Imaging Manifestations of Creutzfeldt-Jakob Disease and Case Series

David R Warden IV 1,, John V Dennison 1, Joseph Limback 1, Seema M Shroff 2, Steven A Messina 1
Editors: Alexander Muacevic, John R Adler
PMCID: PMC6384041  PMID: 30800536

Abstract

Sporadic Creutzfeldt-Jakob disease (CJD) is the most common prion disease, resulting in rapid neurocognitive decline, and is universally lethal. CJD has a confounding clinical presentation with similarities which overlap with many other neurodegenerative disorders. Brain biopsy is the current gold standard; however, less-invasive initial screening tests are also utilized. These include brain magnetic resonance imaging (MRI), electroencephalography (EEG), and cerebrospinal fluid (CSF) laboratory studies.

Five patients presented to our facility with varying levels of nonspecific cognitive impairment and movement disorders. CJD was initially suggested after review of each patient’s brain MRI. The T2-weighted fluid attenuation inversion recovery and diffusion-weighted images in each case demonstrated varied classic patterns of signal abnormality involving the cortex, basal ganglia, thalami, and brainstem. EEG and CSF studies were confirmatory in three and four patients, respectively (EEG not performed in one patient). One death occurred two months after initial presentation, and the other four patients were transferred to hospice three, four, nine, and 20 months after initial presentation.

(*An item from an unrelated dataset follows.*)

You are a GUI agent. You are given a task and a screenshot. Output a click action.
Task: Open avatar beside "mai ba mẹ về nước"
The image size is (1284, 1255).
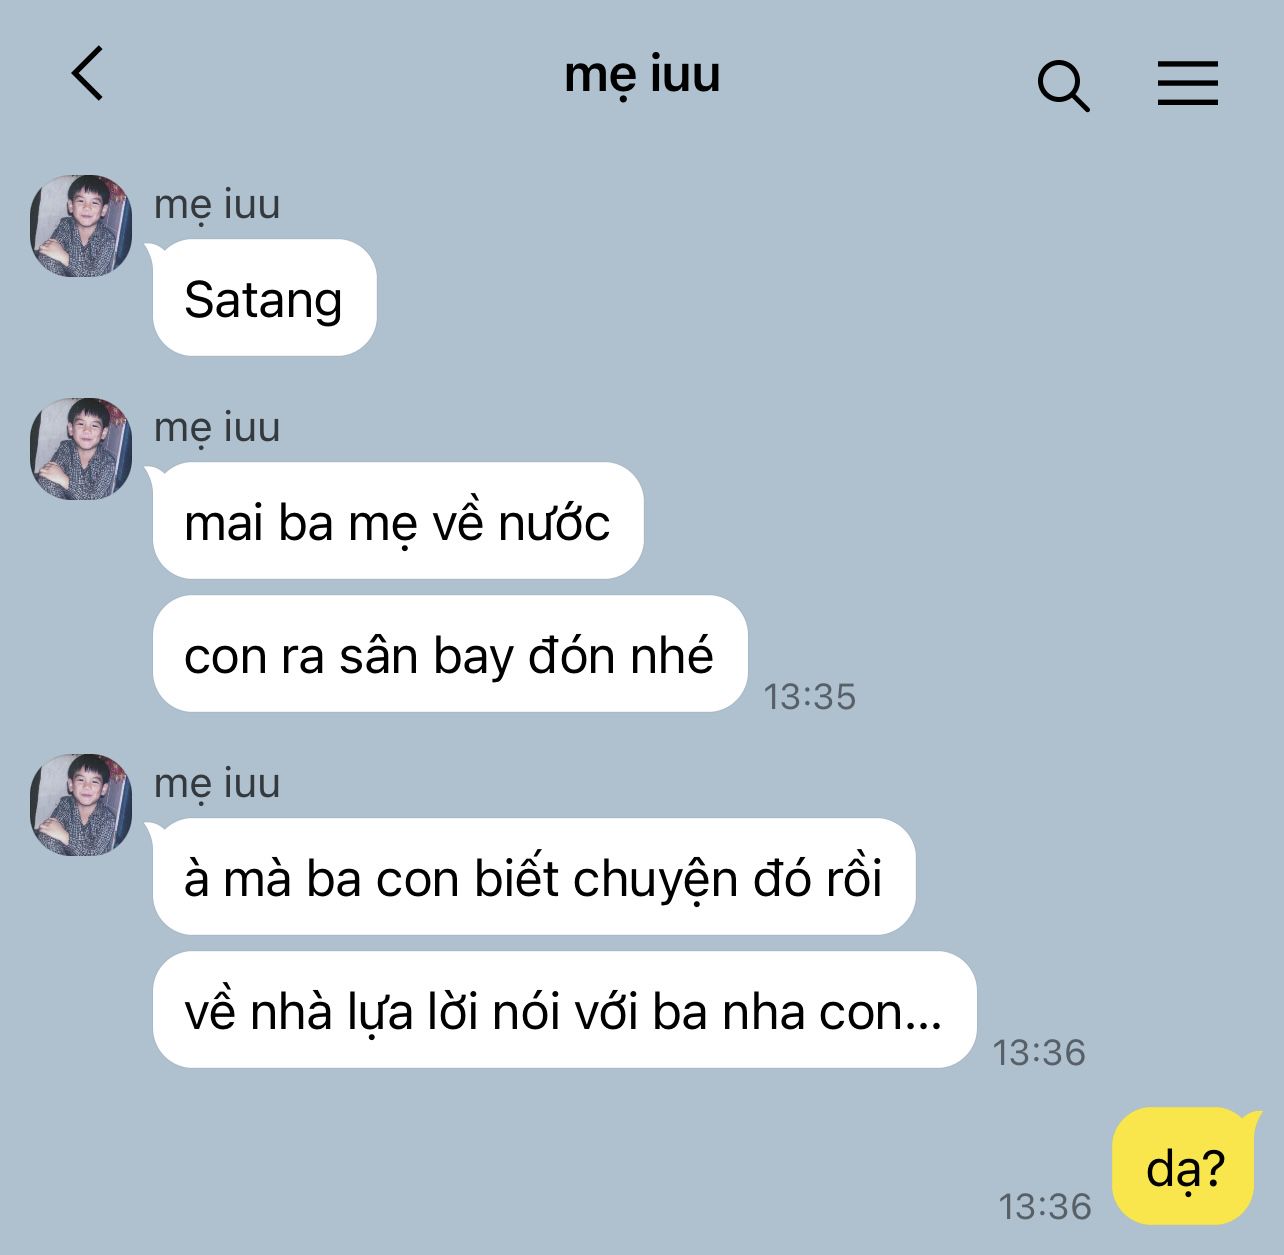[x=81, y=448]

Radiological evaluation is an invaluable component of the workup for nonspecific neurodegenerative disorders because brain MRI may suggest the initial diagnosis of CJD, as demonstrated in our presented cases. Familiarity with the spectrum of classic MRI findings suggestive of sporadic CJD can improve radiologists’ role in early detection of the most common prion disease. Clinicians may benefit from understanding the utility of the newer CSF laboratory studies (Real-time quaking-induced conversion, T-tau, and 14-3-3 protein), which are far less invasive than the gold standard of brain biopsy. Early diagnosis can help save medical resources and guide clinicians to form appropriate plans of care with the patient and family.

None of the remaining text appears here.